* Stated exercise
Reproduce every line of the data below in full, offsetting each coordinate in the answers by 75, and omit the pictures from your output.

---------- Exercise material

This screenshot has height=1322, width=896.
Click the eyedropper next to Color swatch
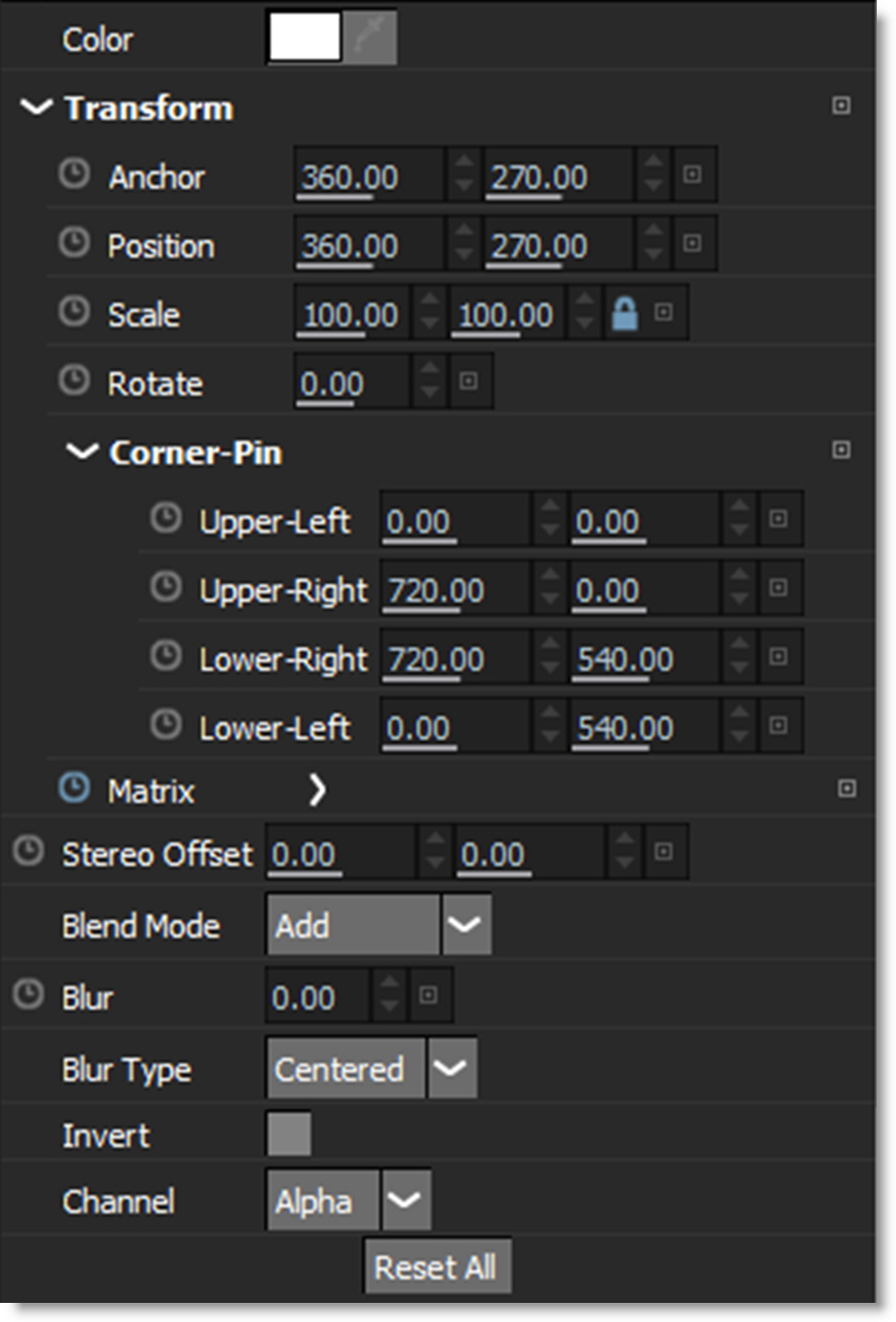tap(370, 38)
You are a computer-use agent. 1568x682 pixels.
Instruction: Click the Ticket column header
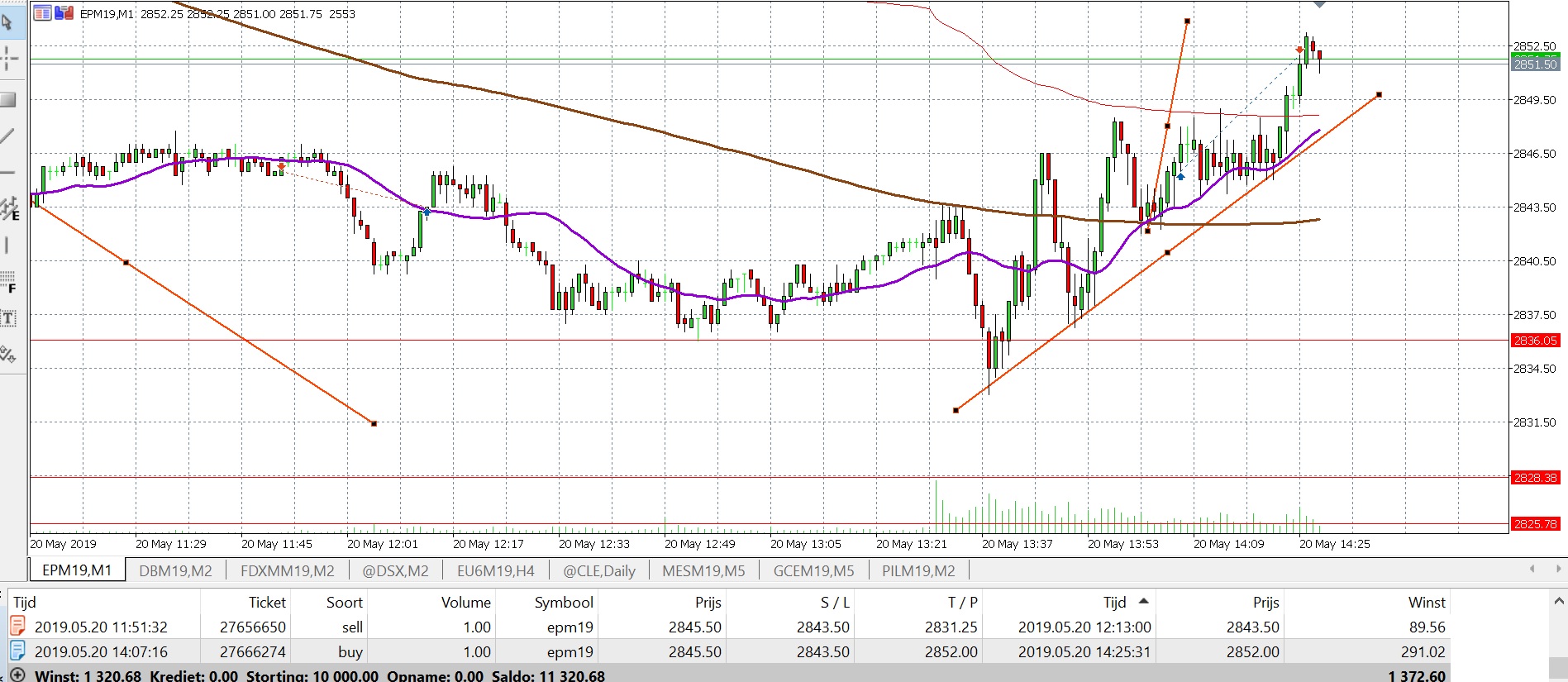tap(267, 602)
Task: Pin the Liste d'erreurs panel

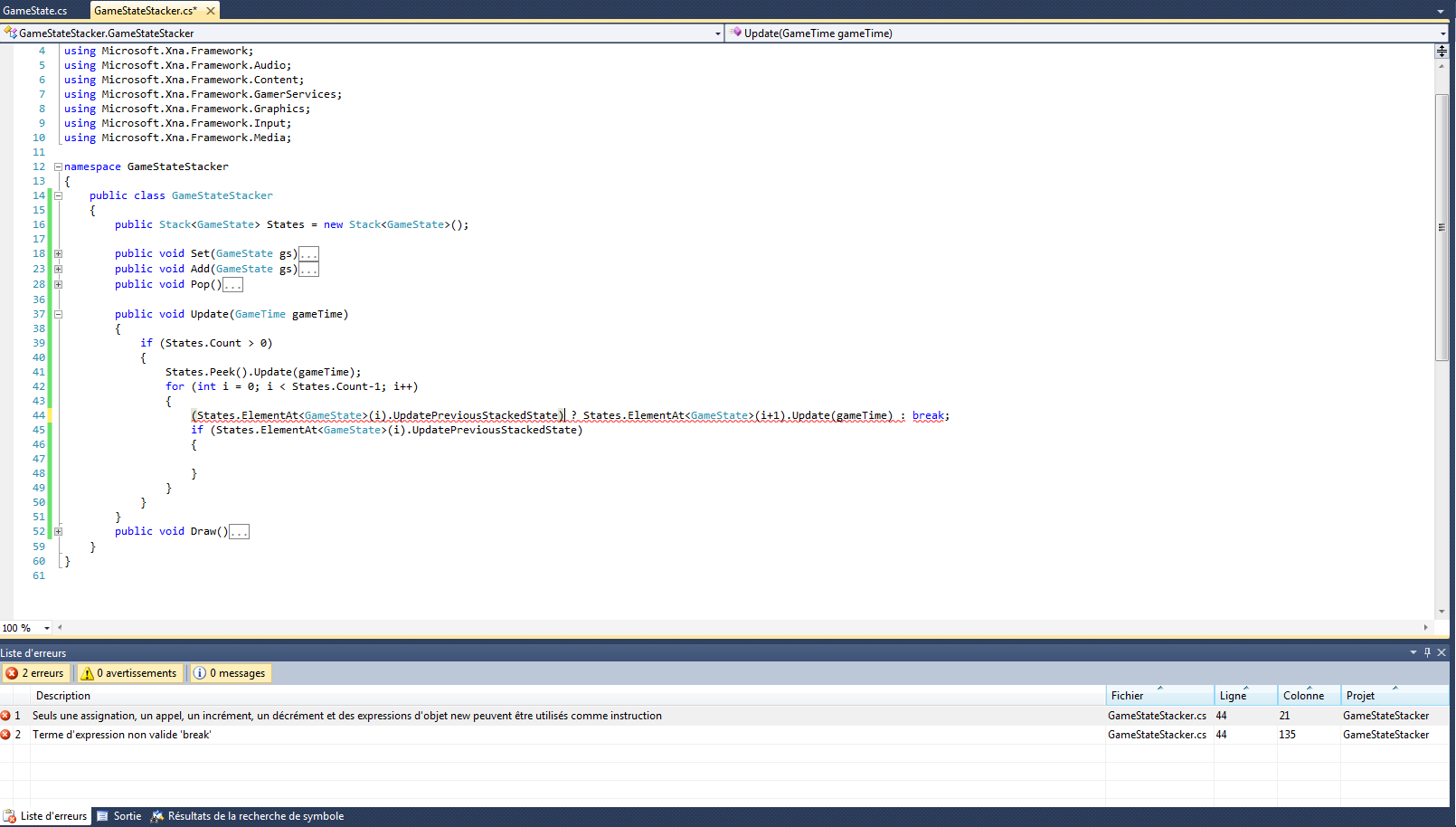Action: click(1428, 652)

--------------------

* Response below
This screenshot has height=1322, width=896.
Click the eyedropper next to Color swatch
tap(445, 113)
You are a computer-use agent. 1568x682 pixels.
Instruction: Click the Ticket column header
tap(342, 677)
Task: Pin the Liste d'erreurs panel

Action: click(1503, 727)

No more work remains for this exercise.